Ils arrivèrent sans difficulté à J.F.K. à 16 h 30, heure locale. Ils passèrent le guichet de l'immigration et se retrouvèrent dans le grand hall de l'aérogare. Ils s'achetèrent une boisson rafraîchissante.

Tandis qu'ils buvaient leur limonade et bavardaient entre eux, un homme les observait. Il se plaça derrière une colonne et les surveilla encore un moment. Puis il sortit son téléphone portable et composa un numéro.

- Korbokov, répondit une voix.

- Ici Vladimir. Je viens d'apercevoir quatre enfants ici, à J.F.K. Tu les connais. Ils nous ont causé tant d'ennuis lors de l'affaire Calzone avec la boîte aux lettres, puis à la gare centrale de la ville.

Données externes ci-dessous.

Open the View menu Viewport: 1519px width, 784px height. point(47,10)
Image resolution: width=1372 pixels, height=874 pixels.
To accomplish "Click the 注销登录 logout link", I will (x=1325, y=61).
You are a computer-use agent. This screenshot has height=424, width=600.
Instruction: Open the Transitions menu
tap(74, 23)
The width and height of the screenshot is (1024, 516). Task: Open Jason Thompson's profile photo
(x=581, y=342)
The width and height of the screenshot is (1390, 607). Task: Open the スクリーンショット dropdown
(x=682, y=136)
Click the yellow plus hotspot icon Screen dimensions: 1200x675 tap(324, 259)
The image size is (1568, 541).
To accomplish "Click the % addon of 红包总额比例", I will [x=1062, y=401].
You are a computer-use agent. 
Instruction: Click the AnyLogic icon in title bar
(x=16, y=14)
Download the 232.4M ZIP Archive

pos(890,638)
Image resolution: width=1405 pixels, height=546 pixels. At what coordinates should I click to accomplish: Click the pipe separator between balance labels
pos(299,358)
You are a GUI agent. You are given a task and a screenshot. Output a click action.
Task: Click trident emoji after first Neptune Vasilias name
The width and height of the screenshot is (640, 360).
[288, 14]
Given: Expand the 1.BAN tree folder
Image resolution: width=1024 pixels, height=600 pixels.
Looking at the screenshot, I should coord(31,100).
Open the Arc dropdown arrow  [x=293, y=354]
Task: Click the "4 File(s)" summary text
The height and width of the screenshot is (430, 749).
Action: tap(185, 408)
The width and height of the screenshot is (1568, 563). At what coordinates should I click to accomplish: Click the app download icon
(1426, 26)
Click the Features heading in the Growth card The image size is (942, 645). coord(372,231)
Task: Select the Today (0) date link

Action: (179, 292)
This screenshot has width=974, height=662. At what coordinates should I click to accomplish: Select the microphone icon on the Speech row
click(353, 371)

Korbokov se tut un instant, puis donna des ordres.

- Je veux savoir où ils vont. Leur présence peut être liée à notre affaire actuelle. Les documents compromettants qu'on doit intercepter. Renseigne-toi, puis appelle-moi.

Nos amis marchaient à présent vers une hôtesse. Ils lui montrèrent le document Coca-Cola et les billets d'avion. Elle leur indiqua comment se rendre au terminal où attendre leur correspondance pour Orlando.

Un instant plus tard, Vladimir s'approcha de l'hôtesse.

- J'ai perdu mes quatre petits neveux, dit-il. Des vrais polissons. Ils viennent de vous parler, mais ces garnements ne tiennent pas en place, dit-il avec le sourire entendu d'un brave vieil oncle dépassé par la vitalité des enfants.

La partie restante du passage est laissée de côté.